CresOWLve: Benchmarking Creative Problem-Solving Over Real-World Knowledge

arXiv cs.CL / 4/7/2026

💬 OpinionSignals & Early TrendsIdeas & Deep AnalysisModels & Research

Key Points

  • The paper introduces CresOWLve, a new benchmark designed to measure creative problem-solving by using puzzles grounded in real-world knowledge rather than contrived brainteasers.
  • CresOWLve aims to better reflect real creative workflows by requiring multiple cognitive strategies, cross-domain knowledge retrieval, and the creative recombination of facts.
  • Experiments on several frontier “thinking” and “non-thinking” LLMs show that the benchmark remains highly challenging overall.
  • Results indicate a consistent performance gap, with models answering factual questions substantially better than creative ones, including drops of up to about 17%.
  • The analysis suggests that while models can often retrieve relevant information, they struggle to make the non-obvious connections needed to integrate knowledge and produce correct creative solutions.

Abstract

Creative problem-solving requires combining multiple cognitive abilities, including logical reasoning, lateral thinking, analogy-making, and commonsense knowledge, to discover insights that connect seemingly unrelated pieces of information. However, most existing benchmarks for large language models (LLMs) evaluate only specific components of this process. Moreover, many creativity-oriented benchmarks rely on artificially constructed brainteasers or contrived scenarios that do not reflect how creative problem-solving occurs in real-world settings. To address this gap, we introduce CresOWLve, a benchmark for evaluating creative problem-solving using puzzles grounded in real-world knowledge. Problems in CresOWLve require employing multiple creative thinking strategies, retrieving facts from diverse domains, and creatively combining them to arrive at a solution.
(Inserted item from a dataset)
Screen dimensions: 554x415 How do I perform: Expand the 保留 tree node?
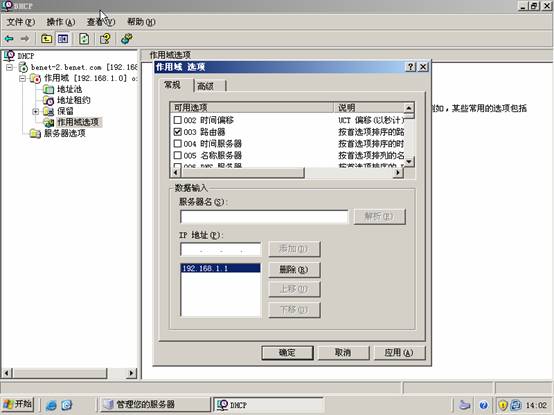35,112
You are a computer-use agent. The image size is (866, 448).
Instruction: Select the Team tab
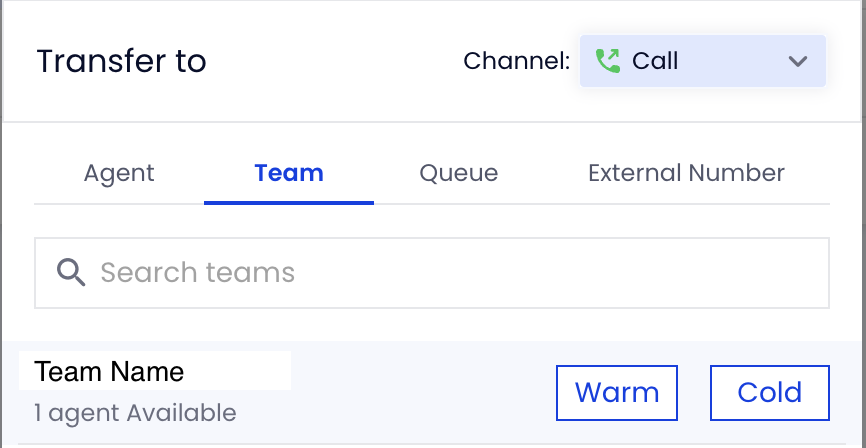pyautogui.click(x=289, y=173)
Evaluating several frontier non-thinking and thinking LLMs, we show that CresOWLve remains highly challenging. Our analysis reveals a consistent performance gap: models perform substantially better on factual questions than on creative ones (up to a -17% drop). While models can often retrieve the relevant knowledge, they struggle to form the non-obvious creative connections required to integrate this information and arrive at the correct answer.